Including the impact of fuel hedging, AMR paid nearly $334 million more for jet fuel in the second quarter, at an average of $2.37 per gallon, than it would have paid at prices prevailing during the second quarter of 2009, when it paid $1.90 per gallon, AMR said. AA’s second quarter consolidated revenues were approximately $5.7 billion, an increase of 16.0 percent year over year.
These results include the impact of significantly higher fuel prices compared to the year-ago quarter. The second quarter 2009 results included the impact of approximately $70 million in non-recurring charges related to the sale of certain aircraft and the grounding of leased Airbus A300 aircraft prior to lease expiration. Excluding those non-recurring charges, the second quarter 2009 loss was $319 million.
AMR Chairman and CEO Gerard Arpey noted substantial progress improving the company's financial performance comparatively, both year-over-year and in sequential quarters. "As we move forward, we remain focused on our primary goals of driving revenue growth, controlling costs, and returning to sustained profitability," said Arpey. "Our plan to achieve these objectives is distinguished by our cornerstone network strategy, the ongoing implementation of our planned joint business agreements in the transatlantic and transpacific markets, additional alliance and network activities, and our ongoing fleet renewal efforts. Taken together, these initiatives are designed to grow revenue, fortify our network, and control our unit costs – all central elements of our Flight Plan 2020. We believe our plan, and these initiatives, are paving the way to a more successful and competitive company."

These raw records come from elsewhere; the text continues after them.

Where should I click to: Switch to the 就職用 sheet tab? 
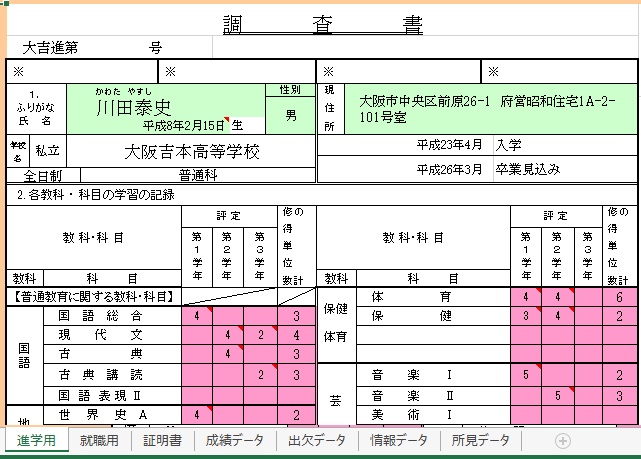[100, 441]
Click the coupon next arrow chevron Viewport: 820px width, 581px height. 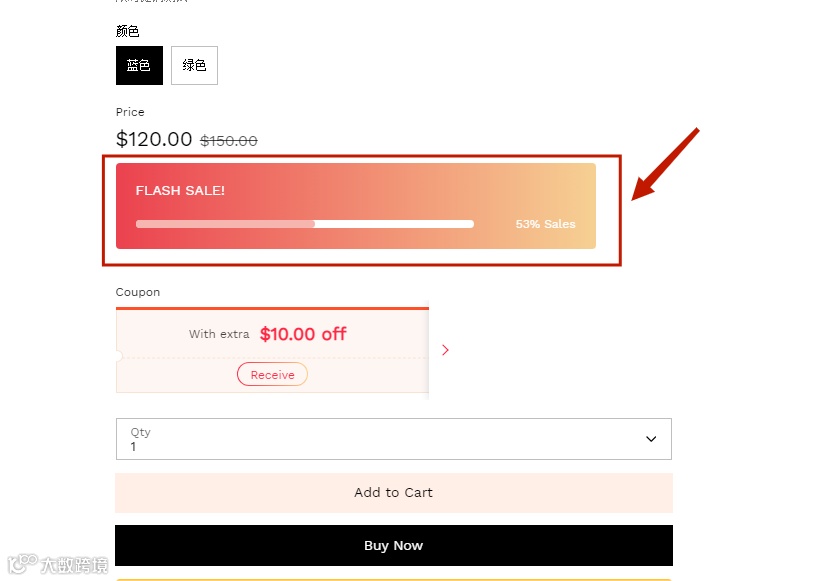tap(445, 350)
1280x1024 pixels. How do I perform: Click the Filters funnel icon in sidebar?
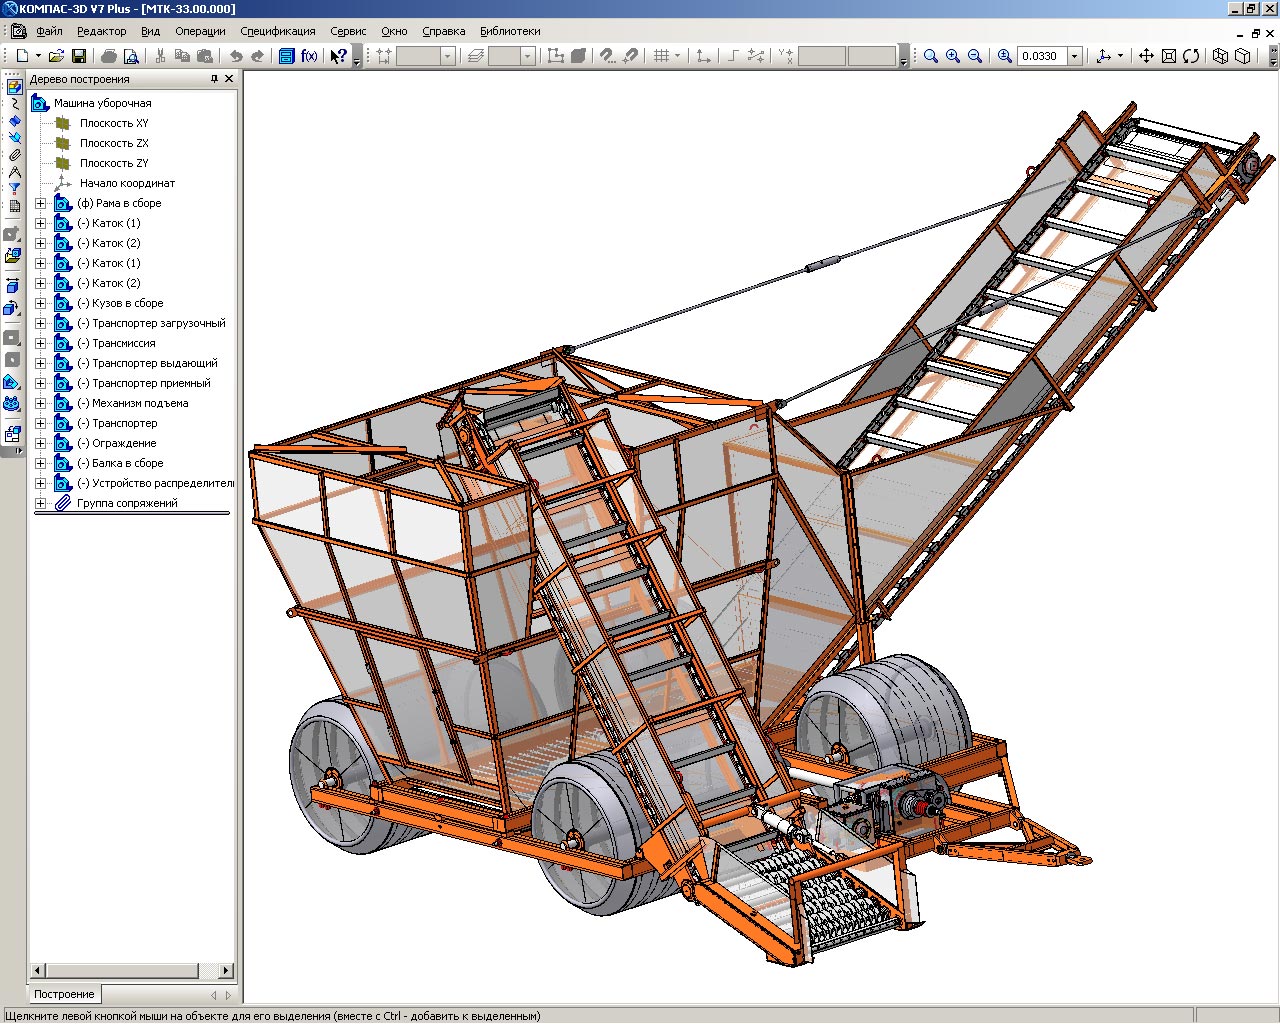14,189
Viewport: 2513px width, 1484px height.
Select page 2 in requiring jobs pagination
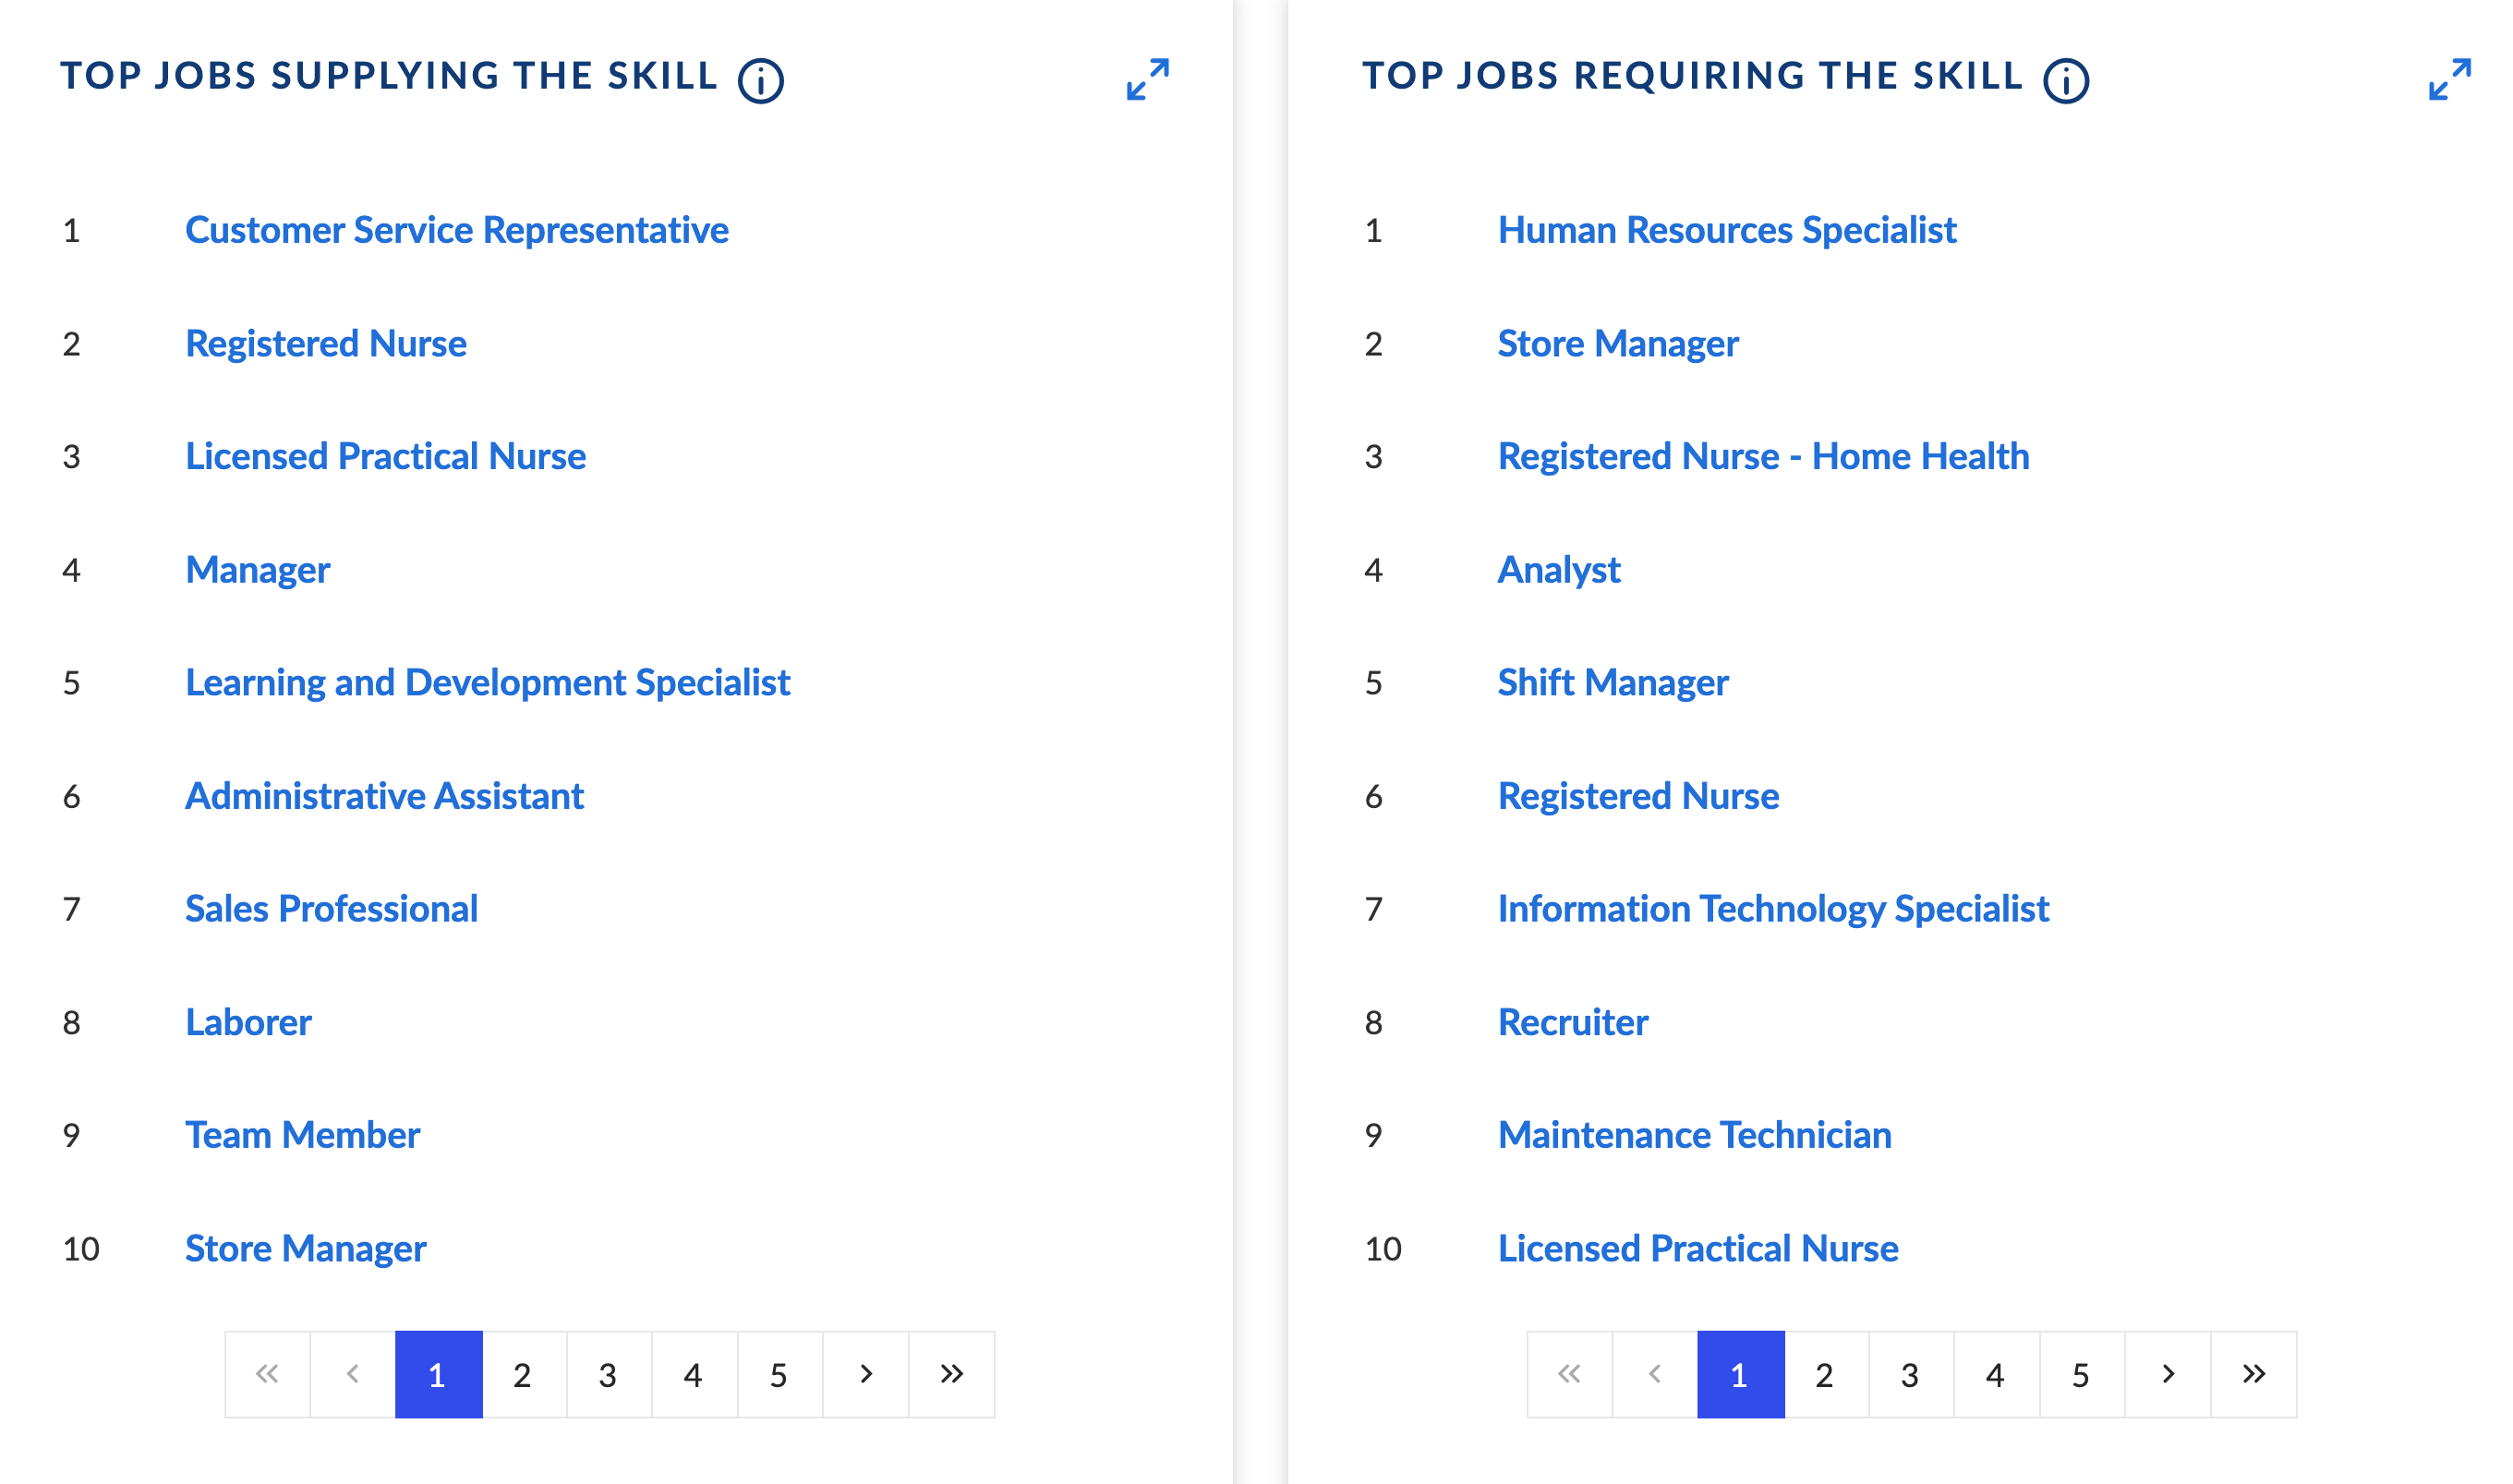pos(1825,1374)
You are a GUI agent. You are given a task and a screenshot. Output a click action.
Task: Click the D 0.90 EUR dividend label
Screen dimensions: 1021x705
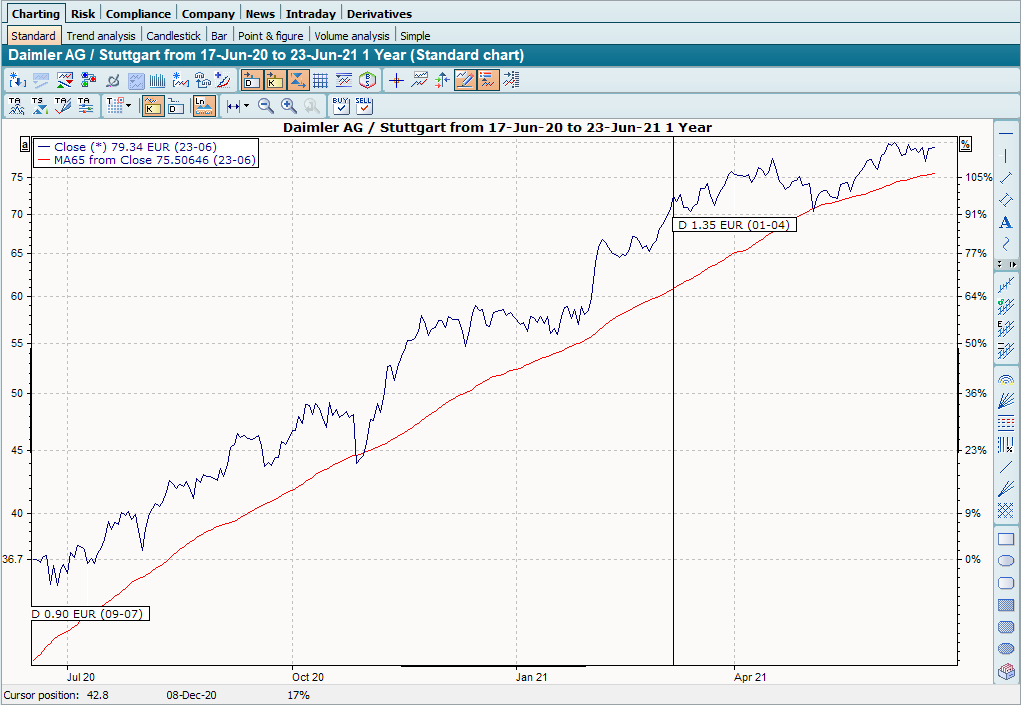coord(90,613)
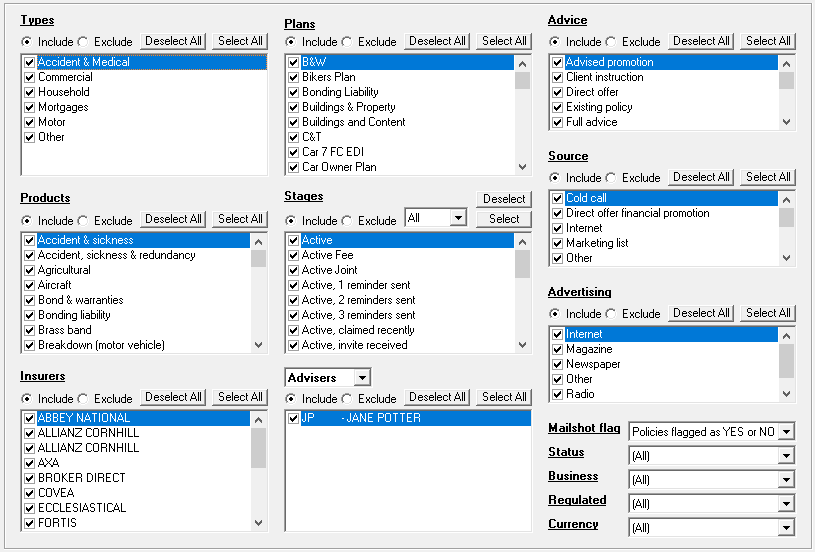Toggle the Bikers Plan checkbox

(294, 77)
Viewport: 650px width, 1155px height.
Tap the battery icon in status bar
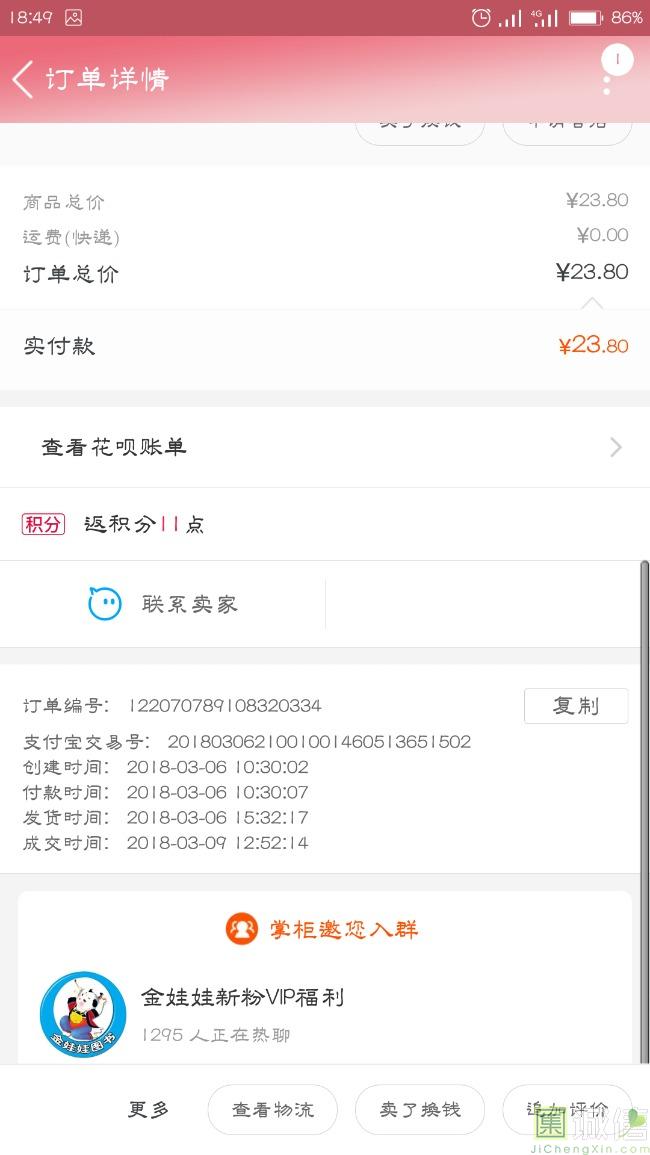585,17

Tom Horton, previously executive vice president finance and planning and Chief Financial Officer, has been promoted to president of AMR and American Airlines and will continue to report directly to Arpey. With his expanded responsibilities, Horton will oversee the finance, planning, sales and marketing, customer service and information technology organizations. As part of these changes, Bella Goren will assume the role of senior vice president and CFO. Goren, formerly senior vice president of customer relationship marketing, will report to Horton.
Earlier this week American announced it will expand its partnership with JetBlue Airways in the coming months, so that members of American’s AAdvantage program and JetBlue’s TrueBlue customer loyalty program will be able to earn AAdvantage miles or TrueBlue points, respectively, when they fly only on American and JetBlue cooperative interline routes.